The saturation of stimuli becomes a little overwhelming for me and I wonder if the feeling of chaos is intentional. Raps, pop-references and plot twists bombard me and I am a little dazed. The character transitions that Rangitukunoa must make become frequent, and the character differentiation becomes blurred and sometimes unconvincing. But is that an intentional dreamlike device? I’m not sure. There are so many ideas and so much clever dialogue, but they get lost in verbosity.

As LBM says to Zach when he is on a fast and lengthy rant, "Quiet!  A volley of over excitement."

The press release has advised us: "Expect an unstable mix of the ludicrous and the surreal." LightBulbMan achieves this with a mixture of joy and frustration.
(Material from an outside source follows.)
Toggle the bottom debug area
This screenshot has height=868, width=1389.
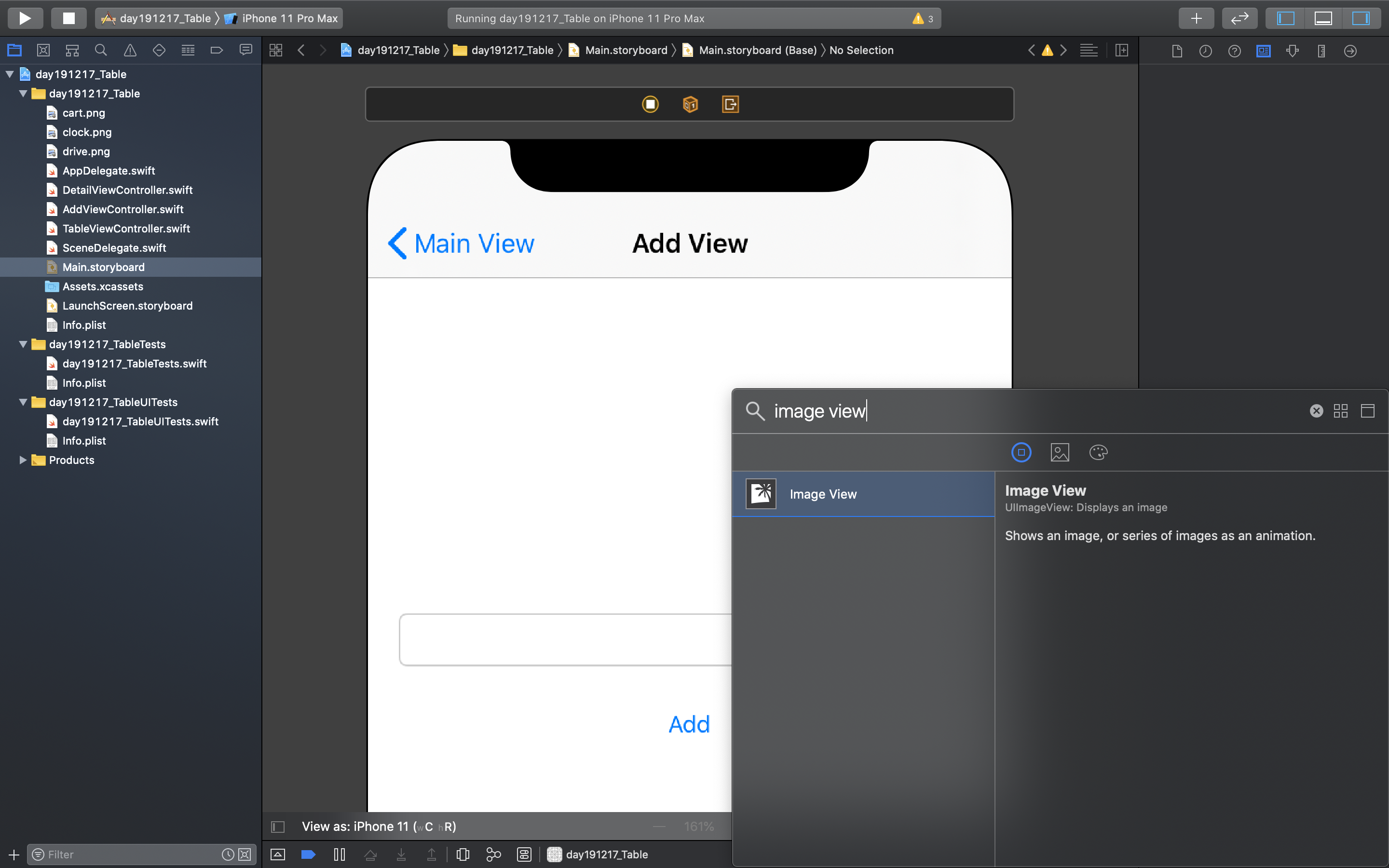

The smorgasbord has lasted 2 ½ hours, starting in the theatre, moving outdoors and – after the intermission break (hot drinks very welcome) – back into the theatre. Are we satisfied? We have been ‘wined and dined’ but what of the flavours?

As the audience spills into the foyer at the end I hear the warm laughter of satisfied participants. Most of this audience have laughed repeatedly throughout both theatre pieces and watched intently as the dancers moved slowly through and around us. Ruby Tuesday seems to be the favourite offering of the night. People are undecided about the dance piece Before The Break and there is a mixture of responses to the LightBulbMan.